So it's occurred to me that even though I might not be ready for a relationship, my desire to snuggle up to someone and watch TV and eat snacks has increased recently. Friends ain't gonna cut it this time! So I'll be honest, unless I grow some serious spine, even if I made an account I would probably never meet anyone if they asked (which I doubt they would, but that's a different problem all-together). But I've come across some problems. The first, and this really strikes me as odd. The two sites I would consider to be most well known, will only let you put seeking man or woman. Which sucks because I'm not about to cut my potential snuggle buddies in half just by nature of their bits! The second, probably more important for me, is that obvious I have to put myself down as 'female'. Which is fine, if technically fraudulent. BUT, I obviously wouldn't want to get a response from someone who won't be OK with someone trans, but I also don't want to make it really obvious in case I end up with some perv with a trans fetish who'll leave me strung up under a bridge somewhere missing a kidney. I may be exaggerating here, but my point is I don't want to attract someone to me whose only interest is the fact that I'm trans! How do people even go about this!?
I faced a similar problem on my profile. Though I don't see how its fraudulent to say you're a woman. What I put in the end was: I guess its best that I'm upfront about this right away. I'm transgender. If anyone wants to ask about that, then go ahead, but if you're a chaser, or want to yell abuse at me for being trans, then piss off. My site allows bisexual as an option, and appears to have a large enough UK userbase.

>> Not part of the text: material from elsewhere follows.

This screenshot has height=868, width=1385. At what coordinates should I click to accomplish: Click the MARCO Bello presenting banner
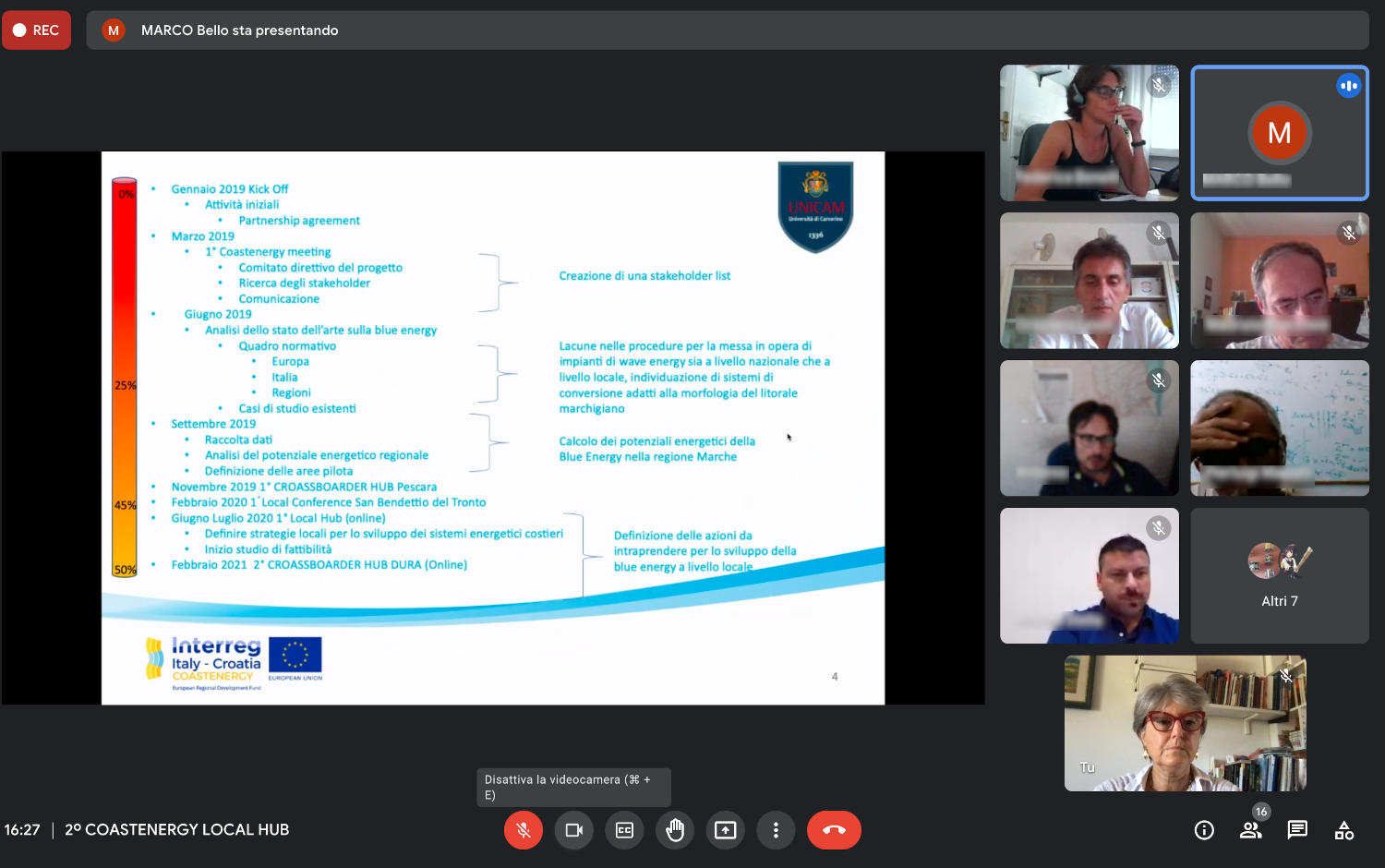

Ah screw it, it's not like I'm ever going to respond to them anyway. Which sounds like a justification for me NOT doing it, which means I probably ought to. Plus you dared me. So just so everyone knows, if I end up murdered it's Hexagons fault!
I think you probably will run into people who'll fetishize you, and you probably will run into people who seem decent but actually just want to get laid. While this isn't necessarily a comfort, just know that many, including myself, have been fetishized for other reasons (For me, it's been my racial background), and that while it's utterly maddening and rage-inducing... it really can be best to leave a short, terse message in response, or to even not respond at all. Some people don't get the message, though. One guy has hit on me 3x now At any rate, online dating is a nice thing to have around if you keep your expectations low (Sadly), and be smart about who you message and who you meet up with (I strongly suggest that you meet in a public place for the first few times). Just try to be moderately open, interesting, and decently positive in your profile, and that should suffice! =] Good luck and such
Well my expectations are that I will never get a message as long as the account is active, so y'know, at least if that happens I'll have forgotten I made the thing xD
I once made a half assed profile on a reasonably high profile dating site just to see how it worked. By half assed I mean no profile picture and barely anything in the profile, only things people knew about me was my name (which was fake), that I was gay, seeking a relationship and my location which was done automatically. I got messaged three times inside of twenty minutes. Trust me you will get interested suitors.:icon_wink
I'm in the same boat, I want to make a profile, but I am really not out as being trans, like at all, so I don't know how to do that.